§ Problem details
List each line of the records that contains the string "perform". Case counts.

(Records in a dataset)
——————————

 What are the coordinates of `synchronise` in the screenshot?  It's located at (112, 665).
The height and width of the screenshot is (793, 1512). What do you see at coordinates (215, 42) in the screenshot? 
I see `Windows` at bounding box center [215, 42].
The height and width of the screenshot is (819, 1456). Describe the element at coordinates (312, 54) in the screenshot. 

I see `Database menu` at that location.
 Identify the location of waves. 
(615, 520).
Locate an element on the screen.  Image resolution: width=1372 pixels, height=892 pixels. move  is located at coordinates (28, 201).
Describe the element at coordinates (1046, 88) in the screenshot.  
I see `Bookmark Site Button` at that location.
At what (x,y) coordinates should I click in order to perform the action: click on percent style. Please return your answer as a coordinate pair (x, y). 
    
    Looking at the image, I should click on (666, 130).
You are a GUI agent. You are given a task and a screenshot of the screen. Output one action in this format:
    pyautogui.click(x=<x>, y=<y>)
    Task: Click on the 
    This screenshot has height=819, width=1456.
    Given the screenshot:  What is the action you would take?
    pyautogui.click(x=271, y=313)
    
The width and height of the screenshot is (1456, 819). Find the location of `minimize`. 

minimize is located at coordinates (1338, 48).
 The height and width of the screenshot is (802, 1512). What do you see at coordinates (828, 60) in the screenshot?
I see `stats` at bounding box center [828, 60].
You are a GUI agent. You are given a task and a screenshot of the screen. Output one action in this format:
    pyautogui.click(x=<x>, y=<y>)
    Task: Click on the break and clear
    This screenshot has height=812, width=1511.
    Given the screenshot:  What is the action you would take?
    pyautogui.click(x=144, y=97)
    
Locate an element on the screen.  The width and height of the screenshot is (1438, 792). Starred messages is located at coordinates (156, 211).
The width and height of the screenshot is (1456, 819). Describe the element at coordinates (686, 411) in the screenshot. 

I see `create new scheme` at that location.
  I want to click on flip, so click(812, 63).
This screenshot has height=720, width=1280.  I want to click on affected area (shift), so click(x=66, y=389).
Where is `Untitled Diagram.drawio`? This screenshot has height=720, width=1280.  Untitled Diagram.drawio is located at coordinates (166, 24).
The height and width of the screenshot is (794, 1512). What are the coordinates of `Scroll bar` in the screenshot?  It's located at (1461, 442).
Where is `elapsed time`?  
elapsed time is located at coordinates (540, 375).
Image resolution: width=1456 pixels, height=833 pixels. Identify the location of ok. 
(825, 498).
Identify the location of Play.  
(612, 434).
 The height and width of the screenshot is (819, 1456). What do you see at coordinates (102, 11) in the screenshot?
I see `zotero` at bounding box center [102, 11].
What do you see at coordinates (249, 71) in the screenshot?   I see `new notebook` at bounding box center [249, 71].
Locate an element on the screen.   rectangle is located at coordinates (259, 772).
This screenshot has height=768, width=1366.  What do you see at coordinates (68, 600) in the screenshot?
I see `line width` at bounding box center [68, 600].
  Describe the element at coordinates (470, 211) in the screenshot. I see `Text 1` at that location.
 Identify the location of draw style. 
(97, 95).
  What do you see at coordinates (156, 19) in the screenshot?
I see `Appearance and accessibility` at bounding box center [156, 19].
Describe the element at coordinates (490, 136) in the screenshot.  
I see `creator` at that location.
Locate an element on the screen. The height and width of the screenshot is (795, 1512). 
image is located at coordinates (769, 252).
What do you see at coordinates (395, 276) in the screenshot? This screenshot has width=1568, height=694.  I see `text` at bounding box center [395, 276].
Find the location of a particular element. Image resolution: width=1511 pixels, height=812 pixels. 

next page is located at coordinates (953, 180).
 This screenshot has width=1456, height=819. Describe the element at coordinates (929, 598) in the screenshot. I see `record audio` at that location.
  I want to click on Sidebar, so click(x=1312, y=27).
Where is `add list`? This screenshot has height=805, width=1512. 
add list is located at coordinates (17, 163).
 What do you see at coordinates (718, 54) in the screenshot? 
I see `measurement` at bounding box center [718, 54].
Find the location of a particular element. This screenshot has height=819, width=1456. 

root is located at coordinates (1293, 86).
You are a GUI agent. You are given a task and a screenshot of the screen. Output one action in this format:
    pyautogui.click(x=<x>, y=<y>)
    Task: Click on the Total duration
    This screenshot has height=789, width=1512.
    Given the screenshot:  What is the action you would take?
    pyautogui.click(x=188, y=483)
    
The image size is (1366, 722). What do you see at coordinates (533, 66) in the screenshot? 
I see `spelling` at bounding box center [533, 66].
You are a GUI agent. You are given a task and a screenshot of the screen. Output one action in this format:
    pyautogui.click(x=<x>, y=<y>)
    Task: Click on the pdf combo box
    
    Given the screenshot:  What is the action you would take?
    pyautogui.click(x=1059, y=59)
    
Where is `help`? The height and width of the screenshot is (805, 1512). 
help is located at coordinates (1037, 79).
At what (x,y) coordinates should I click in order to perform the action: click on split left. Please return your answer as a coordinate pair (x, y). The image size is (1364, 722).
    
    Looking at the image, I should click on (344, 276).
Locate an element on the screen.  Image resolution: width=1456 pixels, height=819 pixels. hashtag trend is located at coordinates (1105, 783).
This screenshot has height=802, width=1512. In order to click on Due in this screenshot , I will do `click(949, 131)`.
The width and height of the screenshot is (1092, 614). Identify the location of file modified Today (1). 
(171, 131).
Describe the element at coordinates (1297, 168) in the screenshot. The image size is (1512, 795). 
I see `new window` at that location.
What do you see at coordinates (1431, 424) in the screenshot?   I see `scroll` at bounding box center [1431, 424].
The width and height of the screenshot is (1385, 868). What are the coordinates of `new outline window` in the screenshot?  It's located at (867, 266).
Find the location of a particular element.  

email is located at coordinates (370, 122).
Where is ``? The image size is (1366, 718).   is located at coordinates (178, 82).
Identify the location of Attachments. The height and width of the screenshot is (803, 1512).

——————————

§ Written solution
At what (x,y) coordinates should I click in order to perform the action: click on percent style. Please return your answer as a coordinate pair (x, y). 
At what (x,y) coordinates should I click in order to perform the action: click on split left. Please return your answer as a coordinate pair (x, y). The image size is (1364, 722).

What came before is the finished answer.